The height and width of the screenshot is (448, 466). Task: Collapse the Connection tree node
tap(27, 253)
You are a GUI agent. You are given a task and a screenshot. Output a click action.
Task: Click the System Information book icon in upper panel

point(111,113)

==

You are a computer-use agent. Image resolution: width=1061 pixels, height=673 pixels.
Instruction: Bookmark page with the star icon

--

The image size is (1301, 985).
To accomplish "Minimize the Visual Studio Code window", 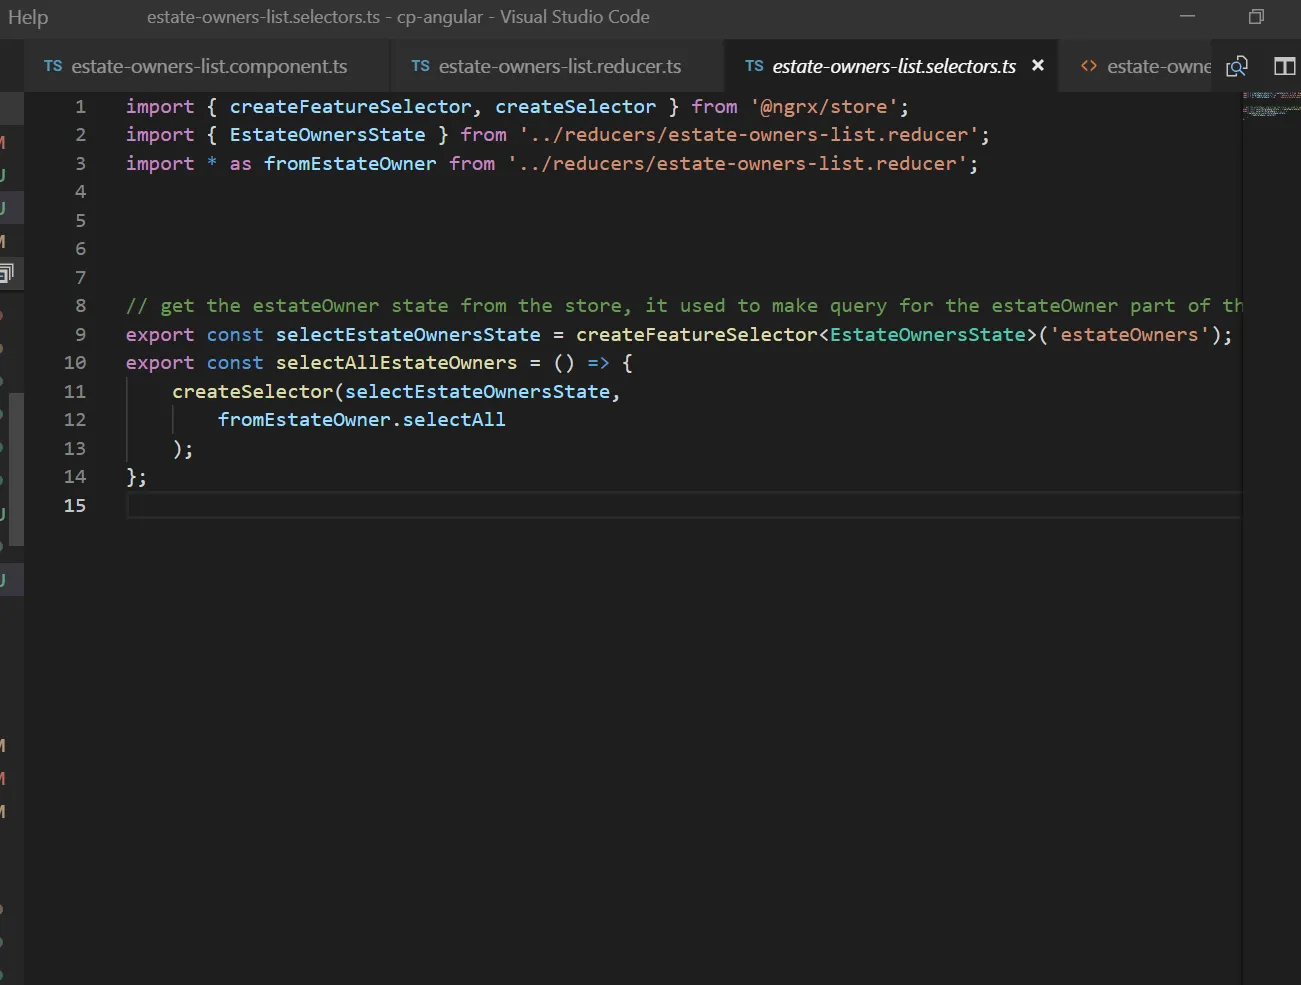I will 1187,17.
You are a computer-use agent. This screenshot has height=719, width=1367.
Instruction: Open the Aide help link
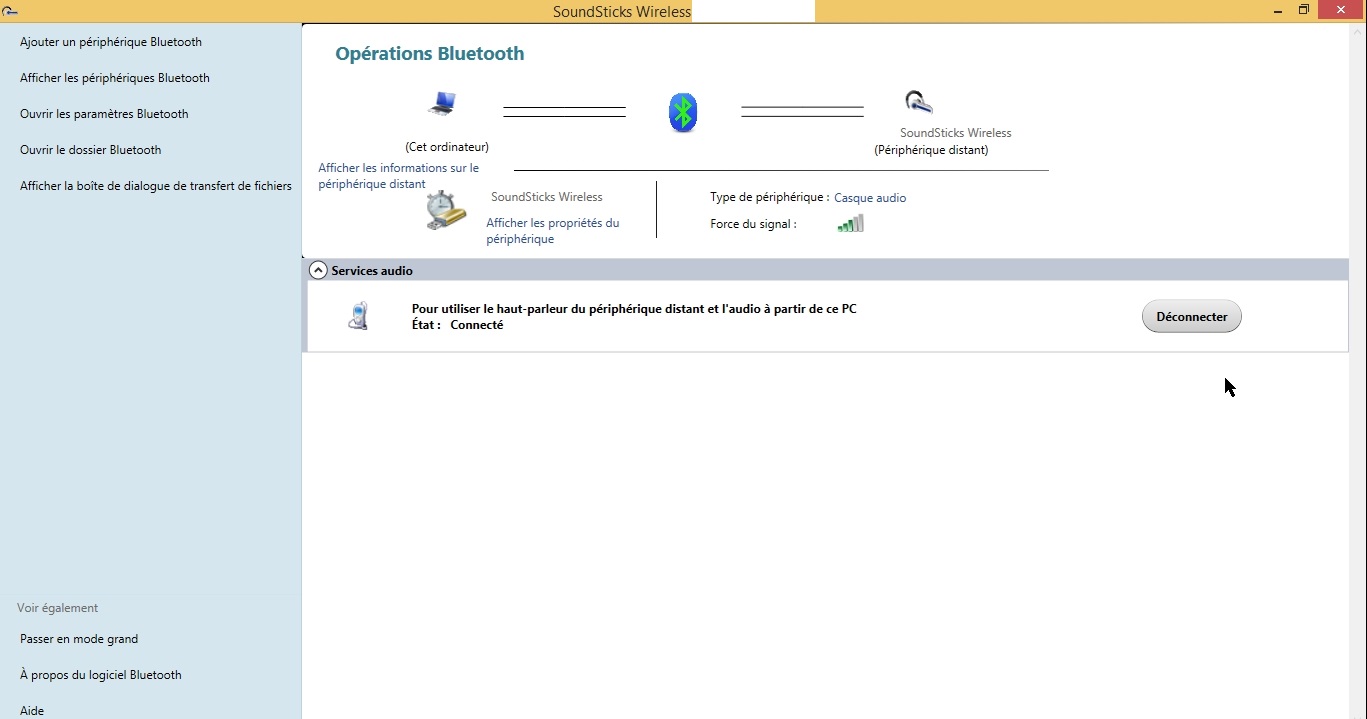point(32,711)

TASK TO COMPLETE >> Return every line of the items above that contains the string "computer". Treat uppercase and lowercase letters as different.

WRITTEN RESPONSE >>
You are a computer-use agent. Image resolution: width=1061 pixels, height=673 pixels.
You are a computer-use agent. This screenshot has height=719, width=1367.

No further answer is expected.